The new implementation has been rewritten in TypeScript, which makes it much easier on the eyes. The full source code is available on GitHub.
To show off the new efficiency improvements, and the efficacy of the Burrows-Wheeler transform, we can try to compress the entire text of an English translation of Dostoevsky’s Crime and Punishment, which is made available for free online thanks to Project Gutenberg. In this case, after a few seconds of execution on my laptop, we can observe the completed transformation. A visual inspection of the BWT itself reveals long chunks of repeated characters throughout. The following tables contains statistics on the resulting compression:
Bit Count | Compression Ratio | |
---|---|---|
Original (UTF-8) | 9,434,200 | 1.00 |
MTF | 8,122,221 | 0.86 |
BWT+MTF | 3,336,189 | 0.35 |
How does the Burrows-Wheeler transform perform on texts written in a different language? In my personal experience, French text is absolutely full of extraneous characters, especially e’s, a’s, u’, and s’s, so this might suggest the Burrows-Wheeler transform to be effective in compressing French text. We ran the algorithm on Zola’s Germinal:
Bit Count | Compression Ratio | |
---|---|---|
Original (UTF-8) | 8,415,728 | 1.00 |
MTF | 7,188,574 | 0.85 |
BWT+MTF | 2,947,192 | 0.35 |
Interestingly, the compression behaved almost identically as on the English text!

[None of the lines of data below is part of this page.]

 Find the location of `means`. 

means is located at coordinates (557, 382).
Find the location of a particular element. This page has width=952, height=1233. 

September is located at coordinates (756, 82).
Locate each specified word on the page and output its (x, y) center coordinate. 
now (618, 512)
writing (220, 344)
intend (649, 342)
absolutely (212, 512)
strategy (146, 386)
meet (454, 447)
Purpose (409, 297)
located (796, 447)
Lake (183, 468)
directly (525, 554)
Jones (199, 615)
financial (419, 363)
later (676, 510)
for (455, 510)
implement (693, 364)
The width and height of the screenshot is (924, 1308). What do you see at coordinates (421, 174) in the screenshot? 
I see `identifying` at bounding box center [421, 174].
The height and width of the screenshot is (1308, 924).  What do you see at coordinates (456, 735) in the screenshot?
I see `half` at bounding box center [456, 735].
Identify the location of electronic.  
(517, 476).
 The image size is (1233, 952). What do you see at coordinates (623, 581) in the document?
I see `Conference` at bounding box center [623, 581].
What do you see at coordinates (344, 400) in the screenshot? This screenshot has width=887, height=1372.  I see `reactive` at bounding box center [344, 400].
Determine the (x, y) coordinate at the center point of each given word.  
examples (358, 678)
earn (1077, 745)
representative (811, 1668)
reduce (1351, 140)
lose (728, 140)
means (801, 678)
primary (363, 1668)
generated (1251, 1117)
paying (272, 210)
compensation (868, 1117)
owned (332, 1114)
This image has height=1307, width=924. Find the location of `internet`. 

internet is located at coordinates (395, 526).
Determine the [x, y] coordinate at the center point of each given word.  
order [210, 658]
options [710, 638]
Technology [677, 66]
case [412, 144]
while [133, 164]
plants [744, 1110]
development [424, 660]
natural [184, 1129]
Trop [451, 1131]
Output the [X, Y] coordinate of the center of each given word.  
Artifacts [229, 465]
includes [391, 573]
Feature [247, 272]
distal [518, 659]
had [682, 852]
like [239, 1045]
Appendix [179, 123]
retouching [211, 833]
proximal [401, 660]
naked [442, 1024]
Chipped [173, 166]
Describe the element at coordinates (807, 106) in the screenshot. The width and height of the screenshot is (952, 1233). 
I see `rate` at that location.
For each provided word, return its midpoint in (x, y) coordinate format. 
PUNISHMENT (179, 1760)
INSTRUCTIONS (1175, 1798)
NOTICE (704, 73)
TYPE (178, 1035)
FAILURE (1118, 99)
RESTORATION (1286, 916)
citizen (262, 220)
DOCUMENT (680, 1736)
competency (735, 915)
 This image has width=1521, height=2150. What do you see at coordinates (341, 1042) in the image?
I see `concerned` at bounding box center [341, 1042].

We also consider Chinese text–in this case, Romance of the Three Kingdoms. The results follow:
Bit Count | Compression Ratio | |
---|---|---|
Original (UTF-8) | 14,735,232 | 1.00 |
MTF | 7,460,164 | 0.51 |
BWT+MTF | 5,229,807 | 0.35 |
Surprisingly to me, the 35% compression ratio returns, even with the enormous number of unique characters used in the Chinese text: 4225, when compared to Crime and Punishment’s 97 and Germinal’s 103.